Update the listing from the line containing "How do I perform: Cancel" up to and including the line containing "(x=16, y=182)". Replace every "Where should I click to" with "Where do I click to", change nothing else, and return only those lines.

Rows of pointing data:
+ + + + +

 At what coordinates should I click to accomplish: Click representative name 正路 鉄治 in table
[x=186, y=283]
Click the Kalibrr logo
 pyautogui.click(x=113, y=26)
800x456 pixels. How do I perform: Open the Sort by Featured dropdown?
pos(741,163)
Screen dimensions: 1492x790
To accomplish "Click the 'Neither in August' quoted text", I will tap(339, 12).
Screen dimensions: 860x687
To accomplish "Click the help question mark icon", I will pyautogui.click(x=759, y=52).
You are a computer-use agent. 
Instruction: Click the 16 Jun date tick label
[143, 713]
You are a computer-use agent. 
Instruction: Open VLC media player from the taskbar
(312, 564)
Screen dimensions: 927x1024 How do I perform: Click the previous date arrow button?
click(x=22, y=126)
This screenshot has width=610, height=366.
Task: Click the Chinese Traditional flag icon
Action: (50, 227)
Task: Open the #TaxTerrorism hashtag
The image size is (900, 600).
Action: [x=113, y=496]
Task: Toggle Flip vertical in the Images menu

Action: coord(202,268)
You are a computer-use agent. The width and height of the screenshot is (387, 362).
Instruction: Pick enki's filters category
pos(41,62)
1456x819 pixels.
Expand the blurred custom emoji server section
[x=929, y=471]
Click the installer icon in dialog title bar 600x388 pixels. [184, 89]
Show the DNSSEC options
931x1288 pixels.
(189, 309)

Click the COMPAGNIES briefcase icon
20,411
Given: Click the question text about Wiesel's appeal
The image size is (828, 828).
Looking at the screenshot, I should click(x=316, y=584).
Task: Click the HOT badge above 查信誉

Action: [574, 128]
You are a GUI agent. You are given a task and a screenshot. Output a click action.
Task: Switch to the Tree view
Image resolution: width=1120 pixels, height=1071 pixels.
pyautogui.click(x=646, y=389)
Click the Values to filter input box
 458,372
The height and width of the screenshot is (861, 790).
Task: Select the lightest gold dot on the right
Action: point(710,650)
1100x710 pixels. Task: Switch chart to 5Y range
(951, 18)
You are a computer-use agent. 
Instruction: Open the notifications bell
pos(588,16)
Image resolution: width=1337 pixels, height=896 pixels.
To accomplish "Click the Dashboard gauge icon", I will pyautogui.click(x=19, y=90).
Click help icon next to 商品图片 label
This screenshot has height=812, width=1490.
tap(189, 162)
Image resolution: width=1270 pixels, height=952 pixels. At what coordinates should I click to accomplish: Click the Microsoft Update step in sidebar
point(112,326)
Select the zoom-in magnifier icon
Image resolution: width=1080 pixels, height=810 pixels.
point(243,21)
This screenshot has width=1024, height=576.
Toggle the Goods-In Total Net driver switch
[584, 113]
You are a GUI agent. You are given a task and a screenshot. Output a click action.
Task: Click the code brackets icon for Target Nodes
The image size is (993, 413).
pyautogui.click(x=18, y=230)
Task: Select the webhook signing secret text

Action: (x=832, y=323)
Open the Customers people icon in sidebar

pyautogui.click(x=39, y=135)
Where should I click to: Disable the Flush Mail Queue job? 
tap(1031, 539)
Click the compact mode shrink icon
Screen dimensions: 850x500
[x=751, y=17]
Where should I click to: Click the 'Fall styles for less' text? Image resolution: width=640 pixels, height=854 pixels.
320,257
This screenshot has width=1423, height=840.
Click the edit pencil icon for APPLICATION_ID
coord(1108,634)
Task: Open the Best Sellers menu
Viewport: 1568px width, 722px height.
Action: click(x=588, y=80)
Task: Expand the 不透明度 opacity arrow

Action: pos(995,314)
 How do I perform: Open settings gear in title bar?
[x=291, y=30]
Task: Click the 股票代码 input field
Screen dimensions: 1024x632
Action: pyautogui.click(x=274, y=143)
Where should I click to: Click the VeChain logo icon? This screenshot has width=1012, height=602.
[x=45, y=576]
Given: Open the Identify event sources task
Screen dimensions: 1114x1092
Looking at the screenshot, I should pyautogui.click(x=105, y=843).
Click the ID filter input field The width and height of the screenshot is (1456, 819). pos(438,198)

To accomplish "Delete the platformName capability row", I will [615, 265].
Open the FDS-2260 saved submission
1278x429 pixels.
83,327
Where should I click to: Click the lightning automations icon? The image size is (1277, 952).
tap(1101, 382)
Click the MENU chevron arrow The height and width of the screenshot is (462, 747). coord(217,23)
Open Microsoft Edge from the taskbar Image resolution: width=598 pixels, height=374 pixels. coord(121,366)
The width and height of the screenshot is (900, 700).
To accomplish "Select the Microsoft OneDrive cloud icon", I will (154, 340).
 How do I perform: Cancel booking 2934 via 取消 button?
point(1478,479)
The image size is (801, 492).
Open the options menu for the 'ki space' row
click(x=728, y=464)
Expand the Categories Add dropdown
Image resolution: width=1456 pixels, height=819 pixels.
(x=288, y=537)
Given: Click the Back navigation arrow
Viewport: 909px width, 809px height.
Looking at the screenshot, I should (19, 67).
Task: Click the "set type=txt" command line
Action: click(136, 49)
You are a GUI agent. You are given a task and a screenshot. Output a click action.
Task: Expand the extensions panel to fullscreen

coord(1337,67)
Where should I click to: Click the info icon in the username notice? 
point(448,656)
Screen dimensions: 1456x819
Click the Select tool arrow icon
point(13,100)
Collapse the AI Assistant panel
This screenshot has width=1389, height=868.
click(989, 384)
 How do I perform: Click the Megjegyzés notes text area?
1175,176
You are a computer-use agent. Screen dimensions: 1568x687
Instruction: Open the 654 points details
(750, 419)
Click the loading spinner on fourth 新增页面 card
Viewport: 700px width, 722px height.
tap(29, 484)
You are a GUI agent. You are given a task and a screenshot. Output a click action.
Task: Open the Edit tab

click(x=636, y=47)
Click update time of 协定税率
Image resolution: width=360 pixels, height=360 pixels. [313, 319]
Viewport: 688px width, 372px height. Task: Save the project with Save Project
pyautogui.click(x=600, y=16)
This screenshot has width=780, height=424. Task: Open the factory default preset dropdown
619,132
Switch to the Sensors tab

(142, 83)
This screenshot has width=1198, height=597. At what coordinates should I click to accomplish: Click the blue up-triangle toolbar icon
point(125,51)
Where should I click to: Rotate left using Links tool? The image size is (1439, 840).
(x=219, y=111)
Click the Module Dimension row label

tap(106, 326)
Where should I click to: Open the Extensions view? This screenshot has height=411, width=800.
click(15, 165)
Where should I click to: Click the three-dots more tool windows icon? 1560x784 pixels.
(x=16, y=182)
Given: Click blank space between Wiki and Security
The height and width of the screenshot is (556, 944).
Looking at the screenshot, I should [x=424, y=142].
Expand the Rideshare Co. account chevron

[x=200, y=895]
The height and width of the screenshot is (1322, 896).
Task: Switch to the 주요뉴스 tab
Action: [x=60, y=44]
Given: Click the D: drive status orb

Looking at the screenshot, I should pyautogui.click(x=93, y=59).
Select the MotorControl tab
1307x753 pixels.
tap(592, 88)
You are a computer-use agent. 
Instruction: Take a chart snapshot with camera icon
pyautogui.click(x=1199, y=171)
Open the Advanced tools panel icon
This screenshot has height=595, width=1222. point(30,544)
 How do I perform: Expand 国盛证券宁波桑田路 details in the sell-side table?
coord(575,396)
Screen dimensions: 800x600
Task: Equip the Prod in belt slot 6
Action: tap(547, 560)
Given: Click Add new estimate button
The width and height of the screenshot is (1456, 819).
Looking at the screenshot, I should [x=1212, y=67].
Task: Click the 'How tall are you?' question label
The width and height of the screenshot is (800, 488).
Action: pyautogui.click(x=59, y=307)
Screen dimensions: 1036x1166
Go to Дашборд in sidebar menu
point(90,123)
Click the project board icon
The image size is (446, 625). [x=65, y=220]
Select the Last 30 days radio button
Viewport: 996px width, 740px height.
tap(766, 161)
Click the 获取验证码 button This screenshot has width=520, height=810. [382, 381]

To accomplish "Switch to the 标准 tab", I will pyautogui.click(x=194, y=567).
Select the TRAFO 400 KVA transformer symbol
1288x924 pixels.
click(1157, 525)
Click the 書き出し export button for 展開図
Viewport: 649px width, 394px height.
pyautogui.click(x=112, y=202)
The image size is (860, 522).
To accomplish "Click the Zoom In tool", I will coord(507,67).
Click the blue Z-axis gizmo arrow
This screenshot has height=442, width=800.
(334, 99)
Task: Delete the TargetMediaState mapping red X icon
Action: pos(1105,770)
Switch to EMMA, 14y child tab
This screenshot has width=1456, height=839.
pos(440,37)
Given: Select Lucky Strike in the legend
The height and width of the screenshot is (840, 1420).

+ + + + +

§ **Exercise solution**:
 How do I perform: Cancel booking 2934 via 取消 button?
point(1478,479)
The image size is (801, 492).
Open the options menu for the 'ki space' row
click(x=728, y=464)
Expand the Categories Add dropdown
Image resolution: width=1456 pixels, height=819 pixels.
(x=288, y=537)
Given: Click the Back navigation arrow
Viewport: 909px width, 809px height.
Looking at the screenshot, I should (19, 67).
Task: Click the "set type=txt" command line
Action: click(136, 49)
You are a GUI agent. You are given a task and a screenshot. Output a click action.
Task: Expand the extensions panel to fullscreen

coord(1337,67)
Where do I click to: Click the info icon in the username notice? 
point(448,656)
Screen dimensions: 1456x819
Click the Select tool arrow icon
point(13,100)
Collapse the AI Assistant panel
This screenshot has width=1389, height=868.
click(989, 384)
 How do I perform: Click the Megjegyzés notes text area?
1175,176
You are a computer-use agent. Screen dimensions: 1568x687
Instruction: Open the 654 points details
(750, 419)
Click the loading spinner on fourth 新增页面 card
Viewport: 700px width, 722px height.
tap(29, 484)
You are a GUI agent. You are given a task and a screenshot. Output a click action.
Task: Open the Edit tab

click(x=636, y=47)
Click update time of 协定税率
Image resolution: width=360 pixels, height=360 pixels. [313, 319]
Viewport: 688px width, 372px height. Task: Save the project with Save Project
pyautogui.click(x=600, y=16)
This screenshot has width=780, height=424. Task: Open the factory default preset dropdown
619,132
Switch to the Sensors tab

(142, 83)
This screenshot has width=1198, height=597. At what coordinates should I click to accomplish: Click the blue up-triangle toolbar icon
point(125,51)
Where do I click to: Rotate left using Links tool? The image size is (1439, 840).
(x=219, y=111)
Click the Module Dimension row label

tap(106, 326)
Where do I click to: Open the Extensions view? This screenshot has height=411, width=800.
click(15, 165)
Where do I click to: Click the three-dots more tool windows icon? 1560x784 pixels.
(x=16, y=182)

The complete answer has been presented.